Where a line of the listing below includes the word "menu", reproduce that line.

Records to process
◇ ◇ ◇

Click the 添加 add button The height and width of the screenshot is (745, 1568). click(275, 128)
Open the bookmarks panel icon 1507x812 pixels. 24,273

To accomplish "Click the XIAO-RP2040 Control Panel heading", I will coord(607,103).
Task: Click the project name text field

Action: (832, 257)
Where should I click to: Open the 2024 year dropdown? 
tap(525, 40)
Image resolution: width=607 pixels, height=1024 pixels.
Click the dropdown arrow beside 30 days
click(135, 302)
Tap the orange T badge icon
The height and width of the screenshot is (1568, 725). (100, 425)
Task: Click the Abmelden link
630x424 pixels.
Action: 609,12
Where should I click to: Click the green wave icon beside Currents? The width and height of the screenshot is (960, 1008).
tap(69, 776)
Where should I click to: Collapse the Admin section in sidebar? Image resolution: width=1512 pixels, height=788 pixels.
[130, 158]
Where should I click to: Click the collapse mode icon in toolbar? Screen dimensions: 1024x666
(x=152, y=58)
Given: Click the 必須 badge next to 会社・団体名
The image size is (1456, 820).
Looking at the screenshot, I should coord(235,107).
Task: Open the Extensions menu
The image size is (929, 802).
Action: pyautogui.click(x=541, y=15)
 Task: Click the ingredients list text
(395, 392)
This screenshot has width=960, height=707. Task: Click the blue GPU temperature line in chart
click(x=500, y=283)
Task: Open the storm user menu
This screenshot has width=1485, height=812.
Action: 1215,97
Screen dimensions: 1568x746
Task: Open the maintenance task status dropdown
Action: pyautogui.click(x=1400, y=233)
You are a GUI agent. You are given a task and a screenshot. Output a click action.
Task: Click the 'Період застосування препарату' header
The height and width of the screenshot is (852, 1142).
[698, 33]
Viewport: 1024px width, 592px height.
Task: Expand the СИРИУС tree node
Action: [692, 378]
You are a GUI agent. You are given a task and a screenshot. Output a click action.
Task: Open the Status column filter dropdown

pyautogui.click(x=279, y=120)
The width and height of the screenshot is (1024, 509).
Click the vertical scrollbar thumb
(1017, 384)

◇ ◇ ◇

Response to this task
Task: Open the Extensions menu
Task: Open the storm user menu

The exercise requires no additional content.